If mother! was a solid argument that 2017 is one of the weirdest years at the theaters in recent memory, Kingsman: The Golden Circle is the closing statement. This is not just a sequel to a breakout hit from two years ago; it’s an encyclopedia of insanity that won’t stop upping itself. I loved most of it.

Eggsy (Taron Egerton) is enjoying his life as a Kingsman, balancing it with a promising relationship to Princess Tilde of Sweden. He has a dapper spy existence, but still makes time to hang out with his chav (yes, that’s a thing) buddies in their sloppy apartments. It’s like if James Bond had friends from the white ghetto.

But trouble is coming for Eggsy from the very first minute. Charlie Hesketh (Edward Holcroft), who apparently survived the first film per a timely flashback, returns with a robot arm and an intense desire to murder his former classmate.

They don’t just fight. The two have a knuckle-dragger mixed with martial arts-level acrobatics. Jackie Chan would be impressed by their clash. Throw in an appropriate song by Prince (“Let’s Go Crazy”) and some slick directing by Matthew Vaughn, and boom, you have a great opening.

It’s nice for us, but bad for Eggsy. Drug dealer Poppy Adams (Julianne Moore) wants to legalize all drugs, and has a deadly method to accomplish that goal. She’s laced a horrible toxin in heroin, marijuana, etc. that first causes a blue rash to appear on the face. Then the person goes into a catatonic state before eventually their eyes blow up and they die. I’ve had hangovers like that.

In the meantime, the Kingsman are hunted down and their headquarters are blown up. Eggsy and Merlin (Mark Strong) survive, before a clue leads them to a bourbon factory in Kentucky.

But they’re not just there to drink, although that happens in an earlier scene. The factory is a rouse for an American version of Kingsmen, called Statesmen. Instead of wearing suits and glasses, they don cowboy hats, boots and electrical whips that can decapitate people. All in an everyday man’s wardrobe.
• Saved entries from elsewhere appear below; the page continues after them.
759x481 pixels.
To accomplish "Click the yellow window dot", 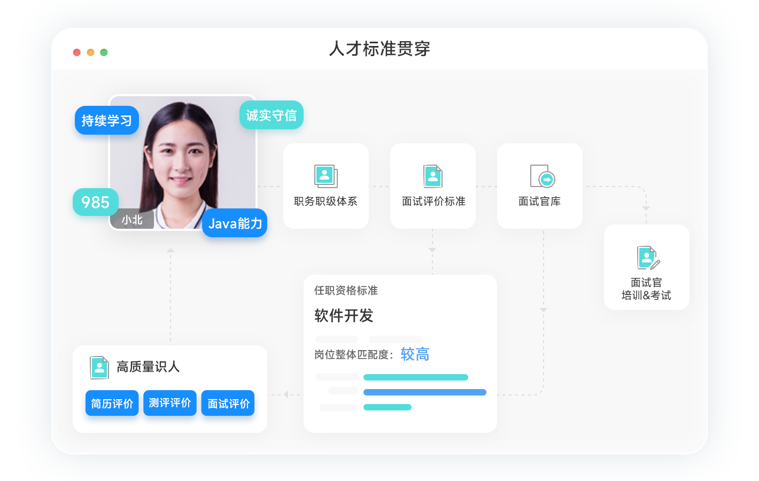I will coord(90,52).
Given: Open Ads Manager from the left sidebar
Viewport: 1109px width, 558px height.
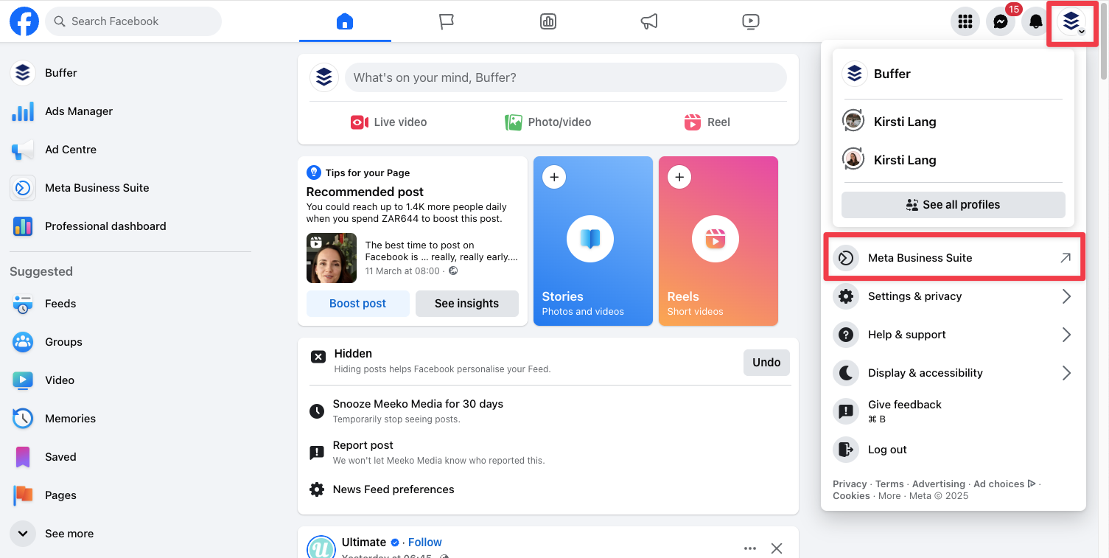Looking at the screenshot, I should [78, 111].
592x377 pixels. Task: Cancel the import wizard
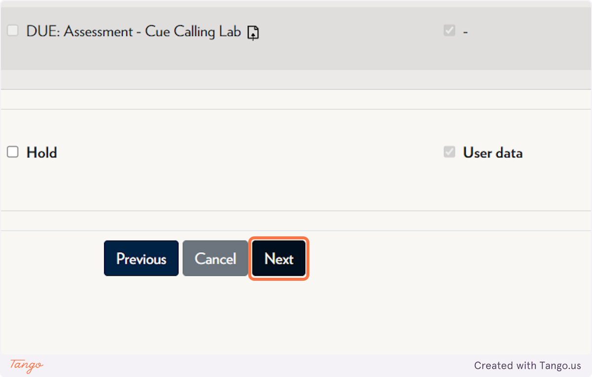point(215,259)
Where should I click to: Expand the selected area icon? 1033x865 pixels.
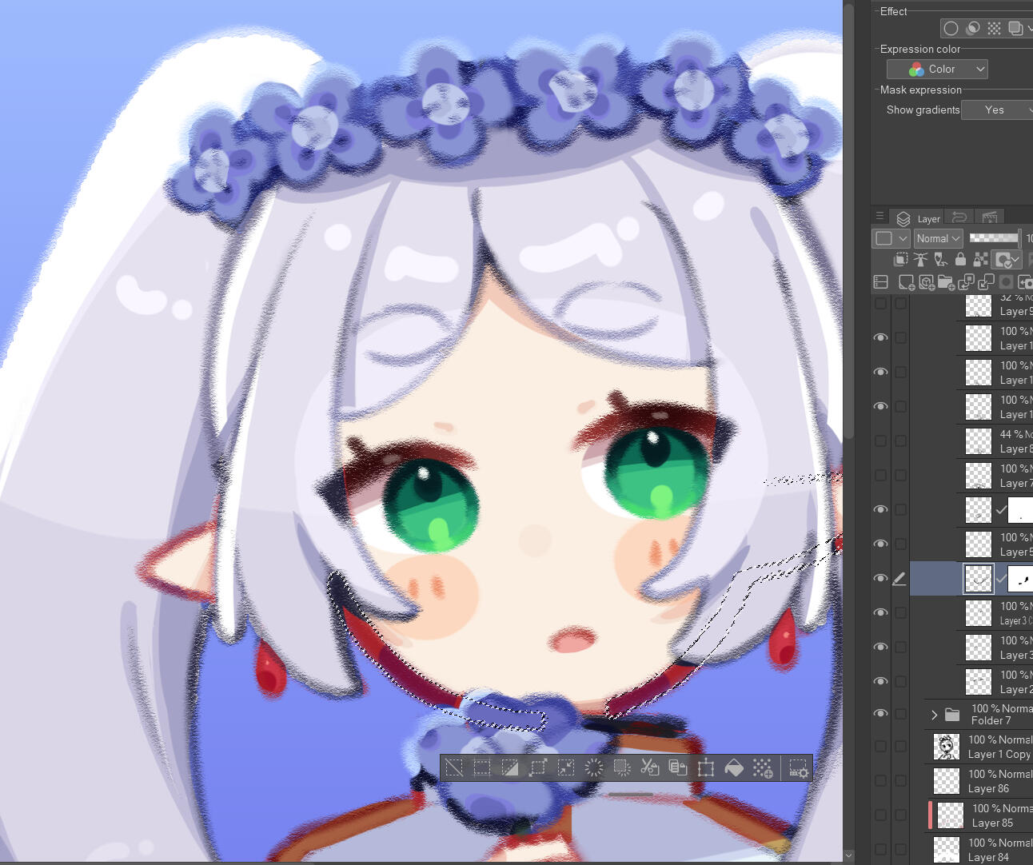(x=537, y=768)
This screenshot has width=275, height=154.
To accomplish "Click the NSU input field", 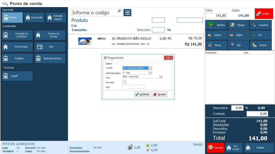I will 133,87.
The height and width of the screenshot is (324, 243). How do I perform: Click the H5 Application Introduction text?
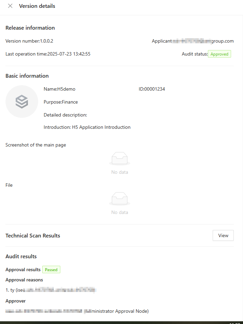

So Kingsmen and Statesmen team up to take down Poppy, who is so off-the-wall my eyes wanted to pop out of my head. Give Vaughn and co-writer/frequent collaborator Jane Goldman credit; they know how to make characters stick with you.

It would’ve been easy to make Poppy some sort of sniveling evil woman with a stern face, the kind that lets you know she does Very Bad Things. Instead, this baddie is cheerful as hell, especially when she asks one henchman to throw his friend in a meat grinder. What they do with the end product made me want to go vegan.

From her 1950s-inspired lair, she infects hundreds of thousands of victims, spreading the blue rash throughout the world. What does the US President (Bruce Greenwood) think should happen to them? “Let ’em all die, they’re criminals!” Somehow, I don’t think that’s too far off from our current drug policy.

The last Kingsman was a trippy and gory parody of a James Bond movie; this one turns up the WTF moments to WTFFF (What The Flying Freaky Fuck) levels. Want to see Elton John being tortured into playing Gershwin on piano? GREAT. Would you like to watch him karate kick henchmen and drop F-bombs while dressed as a giant peacock? I HOPE YOU DO!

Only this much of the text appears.